What exactly does the EU Chat Control proposal require platforms to scan and for how long must data be retained?
Executive summary
The current EU “Chat Control” debate centers on a regulation to prevent and combat child sexual abuse that would require providers to detect and act on CSAM and grooming-related material across many services; earlier drafts included mandatory scanning of private and encrypted messages but the Council compromise removed an explicit mandatory scan of end‑to‑end encrypted content [1] [2]. The proposal still would require providers to detect illegal images, URLs and text, report and remove CSAM, and imposes stronger obligations on platforms to adopt mitigation measures — with critics warning this effectively incentivises broad scanning and record‑keeping despite the Council text softening the language on mandatory interception [1] [2] [3].
1. What the proposal tells platforms to scan — the explicit lists
The presidency compromise and commentaries describe a duty for a wide set of online actors (hosting services, interpersonal communications services, app stores, ISPs and search engines) to detect illegal content including images, URLs and text linked to child sexual abuse, and to report and take down such content when found [1]. The Commission’s original framing gave law enforcement the ability to request detection under so‑called detection orders; that language aimed at detecting CSAM and grooming across private communications and other services [2] [1]. Parliamentary questions and civil‑society sites summarise the functional aims as automated detection of images, text and links indicative of CSAM and grooming [4] [5].
2. Encryption and “mandatory scanning”: what changed and what remains contested
Early, highly contested versions sought mandatory scanning that would reach encrypted messages — including proposals for client‑side scanning before encryption — which critics called an encryption‑breaking approach [1] [6]. Multiple sources report the Council position has since dropped an explicit mandatory requirement to scan end‑to‑end encrypted communications, instead shifting toward obligations for providers to adopt “appropriate mitigation measures” which critics say will create powerful incentives to scan anyway [2] [7] [3]. Civil‑liberties groups and tech actors argue that removing explicit mandatory scanning does not eliminate pressure on providers to implement scanning if regulators demand risk mitigation [2] [3].
3. How the proposal would operate technically — automated tools, client‑side scanning debate
The proposal foresees use of automated content‑analysis tools to detect CSAM in images, text and URLs; early drafts contemplated client‑side scanning (analysis on a user’s device before encryption) as a way to reach encrypted traffic — a point that alarmed privacy advocates who warned of false positives and structural surveillance risks [1] [8]. The European Parliament and NGOs have repeatedly highlighted the high false‑positive rates of automated tools and raised proportionality and fundamental‑rights concerns [8] [4].
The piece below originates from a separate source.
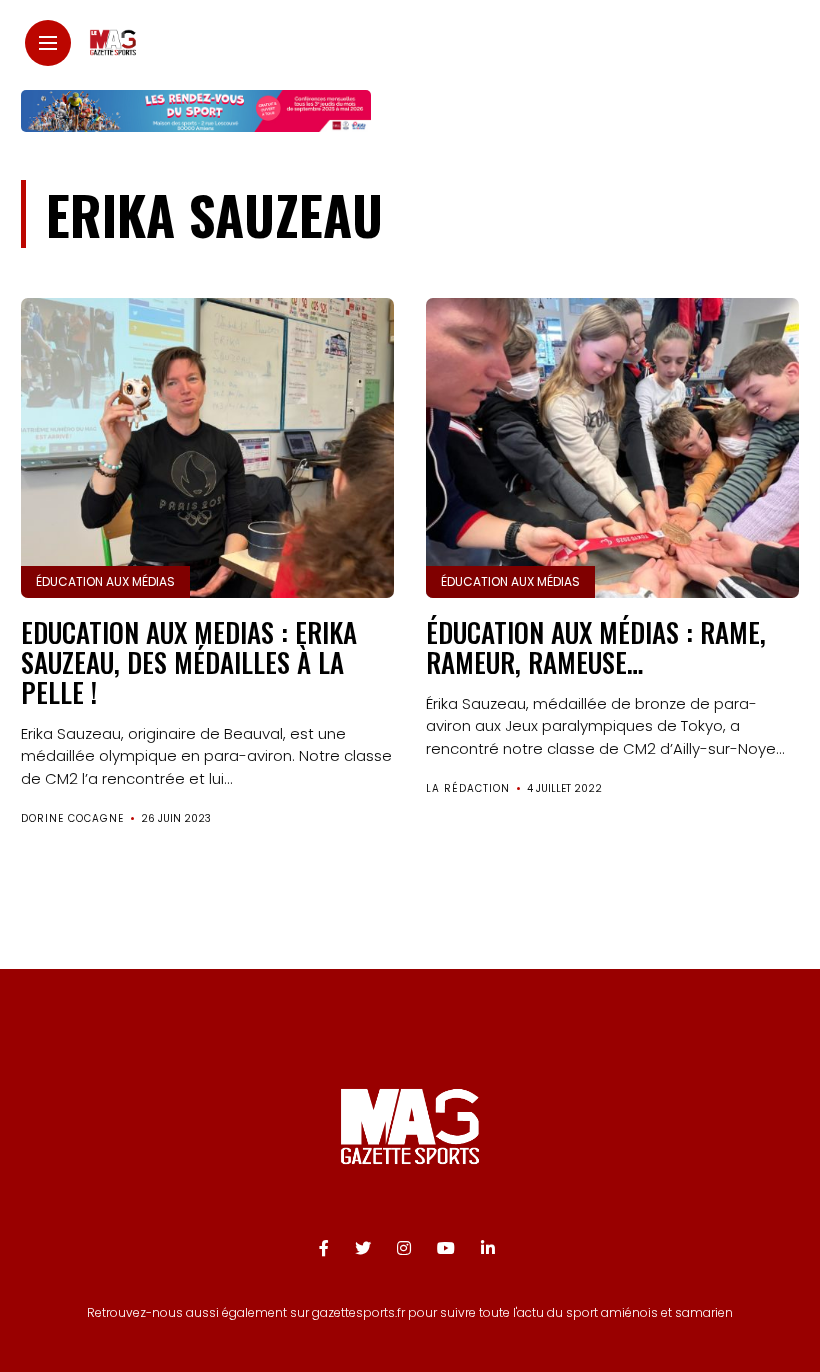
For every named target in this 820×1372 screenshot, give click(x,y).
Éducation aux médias (105, 581)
4. Data retention and record‑keeping: what sources say — gaps and warnings
Sources emphasise the regulation would increase reporting and removal obligations and create stronger record‑keeping incentives, but the precise, uniform retention period for scanned data is not clearly specified in the public summaries and commentaries provided here. Critics say the measure promotes “record‑keeping” and could produce a large increase in scanning reports (a reported 3.5‑fold increase cited by critics), but available sources do not provide a single definitive retention duration across the text [9] [10]. The Council text reportedly focuses on mitigation duties rather than prescribing a fixed retention length in the publicly cited summaries [2] [3]. Therefore: not found in current reporting — there is no clear, universally cited retention period in these sources.
5. Stakes, numbers and real‑world effects claimed by proponents and critics
Proponents frame the regulation as closing a gap that allowed online child sexual abuse to persist and want broader detection, reporting and takedown powers [11]. Critics — digital‑rights NGOs, Parliament questioners and some technical commentators — warn of mass surveillance, erosion of end‑to‑end encryption, a surge of false positives and legal ambiguity that could force companies into invasive scanning or to exit EU markets [6] [4] [1]. One critic claims the Commission expected a 354% increase in scanning reports under a mandatory regime [10].
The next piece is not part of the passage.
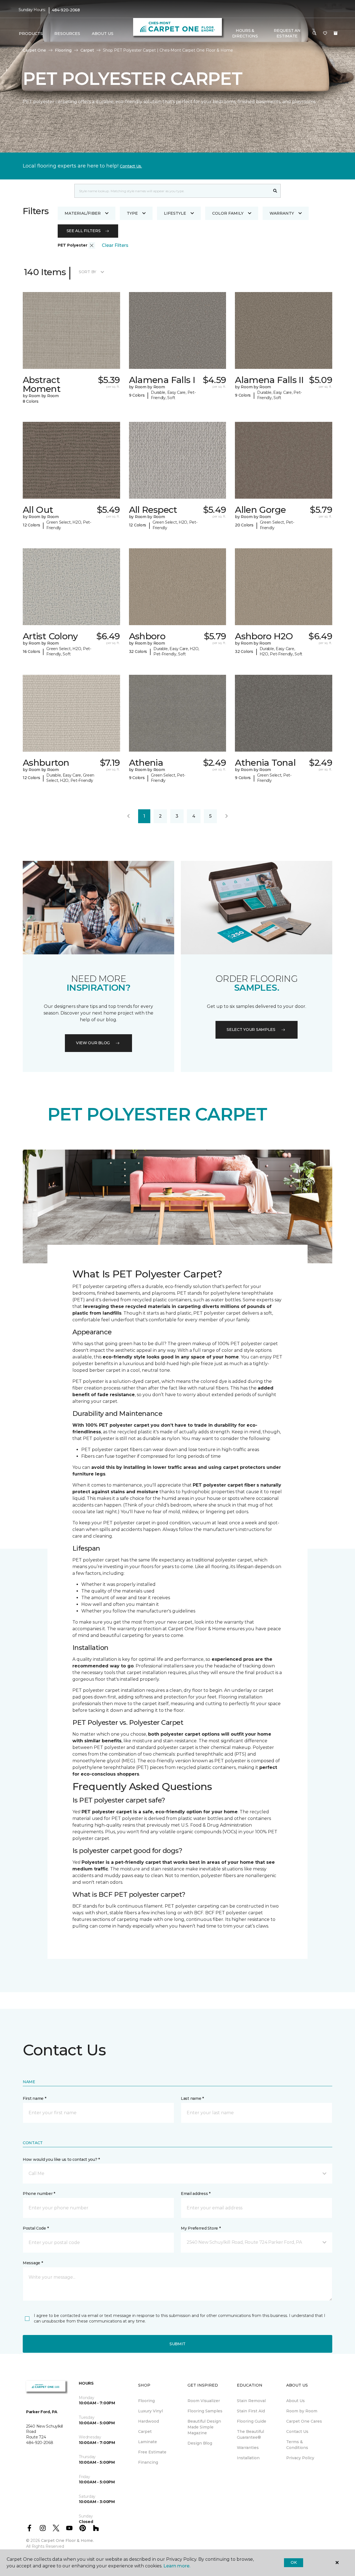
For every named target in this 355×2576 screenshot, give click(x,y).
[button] (314, 33)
6. Where the uncertainty matters: legal text vs political compromise
Multiple sources show the proposal has evolved through presidencies and political compromise: Parliament in 2023 narrowed detection orders and protected encryption; the Council later removed explicit mandatory scanning but strengthened mitigation duties — a shift that creates practical ambiguity about whether scanning will become de‑facto required [12] [2]. Watchpoints are the final co‑legislators’ compromise, any delegated acts that define “mitigation measures,” and whether future guidance or enforcement will effectively require client‑side or server‑side scanning [2] [3].
Conclusion: the explicit obligations in the text focus on detecting and acting on CSAM (images, URLs, text) across many online services [1]. Whether that will legally or practically translate into mandatory, system‑wide scanning of encrypted private messages — and what exact data retention periods would apply — remains contested in public reporting; the most authoritative summaries here show the Council backed away from an explicit encryption‑scanning mandate but critics say the compromise still incentivises wide‑scale scanning and record‑keeping [2] [3].